Did I Ever Tell You How Lucky You Are?
- Hardcover cover
- Author: Dr. Seuss
- Illustrator: Dr. Seuss
- Language: English
- Genre: Children's literature
- Publisher: Random House
- Publication date: September 12, 1973 (renewed in 2001)
- Publication place: United States
- Media type: Print (hardcover)
- Pages: 64
- ISBN: 978-0394827193
- Preceded by: The Shape of Me and Other Stuff
- Followed by: There's a Wocket in My Pocket

= Did I Ever Tell You How Lucky You Are? =

1956 book by Dr. Seuss

Did I Ever Tell You How Lucky You Are? is a children's book written and illustrated by Theodor Geisel under the pen name Dr. Seuss and published by Random House on September 12, 1973.

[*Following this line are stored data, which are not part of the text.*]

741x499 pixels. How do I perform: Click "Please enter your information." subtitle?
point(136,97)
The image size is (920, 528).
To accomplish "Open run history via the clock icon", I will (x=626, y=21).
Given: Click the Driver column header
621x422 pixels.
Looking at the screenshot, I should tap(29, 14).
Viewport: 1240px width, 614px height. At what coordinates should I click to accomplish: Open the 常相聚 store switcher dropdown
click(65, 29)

An unrelated poem by Seuss titled "Did I Ever Tell You..?" was published in Redbook magazine in February 1956. (Note: This poem is sometimes referred to by the alternate title "The Zode in the Road".)

==Plot==
The text consists of a series of descriptive poems, fictively told to an unnamed listener by a wise old man. The man describes a variety of whimsically wretched characters and unfortunate situations, in comparison with which the listener might be considered exceptionally fortunate.

==Adaptations==
An audio version by John Cleese was nominated for a Grammy Award for Best Spoken Word Album for Children in 1994.